Vamos aproveitar então pra revisar os principais efeitos colaterais dos corticoides no sistema cardiovascular

1- Retenção hídrica e hipertensão : Altas doses de corticoides podem promover retenção hídrica, o que é um problema para populações especiais como os renais crônicos e portadores de insuficiência cardíaca. A hipertensão é um evento adverso bem conhecido, tendo sido observada em até 20% dos pacientes com síndrome de Cushing iatrogênica. No entanto, está relacionada com uso de doses mais altas de corticoides (geralmente acima de 10mg/dia).

2- Doença aterosclerótica precoce : Como vimos acima, o uso dos corticoides tem sido associado a aumento das taxas de infarto, acidente vascular cerebral e insuficiência cardíaca, apesar de resultados conflitantes entre os estudos. Como exemplo, um estudo de base populacional com mais de 150.000 pacientes demonstrou que os pacientes que recebiam doses de corticoides acima de 7.5mg/dia tinham 2.5 vezes mais chance de um evento cardiovascular adverso. Em outra revisão sistemática, não se encontrou diferença de eventos naqueles que tomavam a dose menor que 10mg/dia, mas ainda com tendência a aumento de eventos cardiovasculares.

3- Arritmias: Uma associação do uso de corticoide com aumento do risco de desenvolvimento de fibrilação atria e flutter tem sido reportada (com um odds ratio ajustado de 1.9). Morte súbita tem sido descrita nos pacientes que fazem pulsoterapia, mas existe o fator de confundimento de que esses pacientes naturalmente já são mais graves, mas ainda assim é uma população que deve ser melhor avaliada e acompanhada, principalmente se tiverem doença cardíaca de base.
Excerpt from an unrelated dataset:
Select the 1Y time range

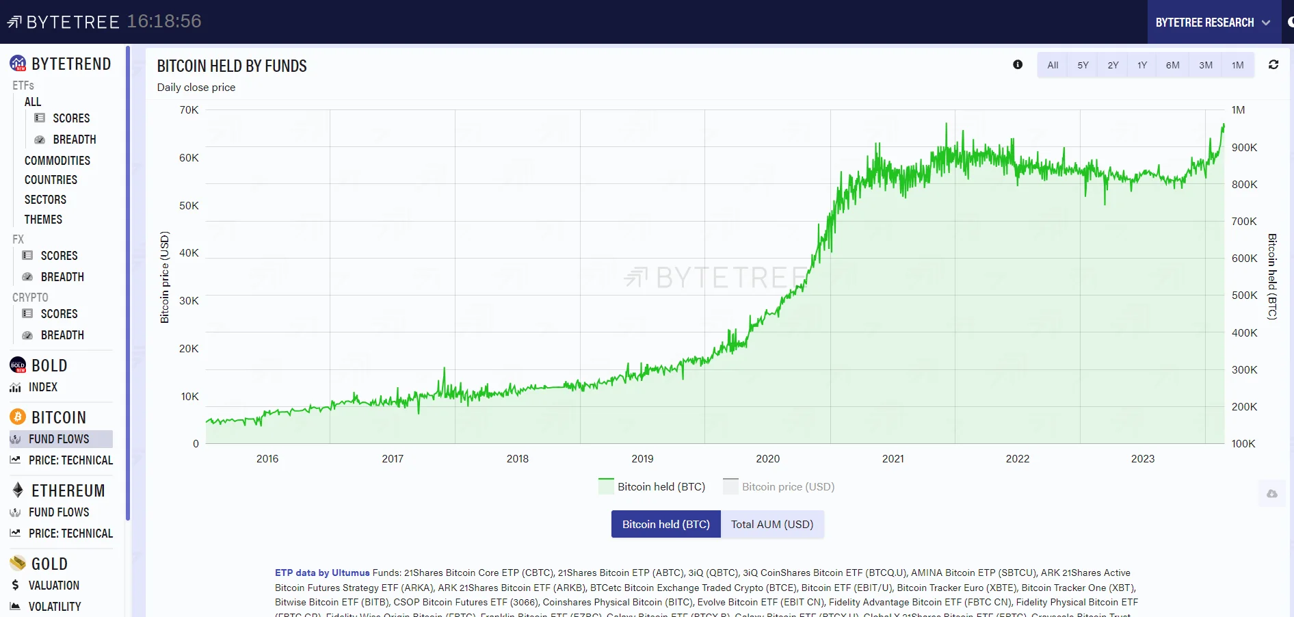1142,65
4- Trombose venosa profunda e embolia pulmonar: Dados observacionais limitados sugerem que o uso dos corticoides pode estar associado ao aumento do risco de embolia pulmonar e eventos trombóticos venosos ( Hazard ratio de 3.33 )

5- Dislipidemia: Aqui os dados também são conflitantes, com relatos inclusive de efeito benéfico no painel lipídico dos pacientes ( a saber, na redução do LDL ). De forma mais consistente, até a dose de 10mg/dia, não parece haver alteração significativa nos níveis de LDL ou VLDL.

O que fazer então pra prevenção de eventos cardiovasculares adversos ?

1- Usar a dose mais baixa de corticoides pelo menor período de tempo necessário pra atingir as metas terapêuticas. Avaliar uso de poupadores de corticoides ou as novas terapias, como imunobiológicos.

2-Avaliação, tratamento e monitorização das comorbidades já existentes e que podem aumentar o risco de eventos cardiovasculares

3- Monitorização dos pacientes sob tratamento para os eventos adversos e que podem se beneficiar com alguma intervenção adicional.

4- Avaliar o risco de outras complicações comuns:

  • Diabetes
  • Hipertensão mal controlada
  • Insuficiência cardíaca e edema periférico
  • Catarata ou glaucoma
  • Doença ulcerosa péptica
  • Infecção
  • Osteoporose

5- Imunização

6- Prevenção de doença oportunística

7- Avaliação do cardiologista anualmente para pacientes com doenças reumatológicas mais severas (a melhor forma de screening/tratamento de isquemia silenciosa para estes pacientes carecem de estudos que embasem uma estratégia bem definida, devendo-se tomar a decisão de forma individualizada). -> nossa sugestão é uma tomografia com escore de cálcio nos pacientes com escores de risco cardiovascular moderado. Um exame com escore zero pode evitar estratégias de estratificação mais dispendiosas ou invasivas.

OBS: foi usado a prednisona como base para relato das doses dos diferentes estudos.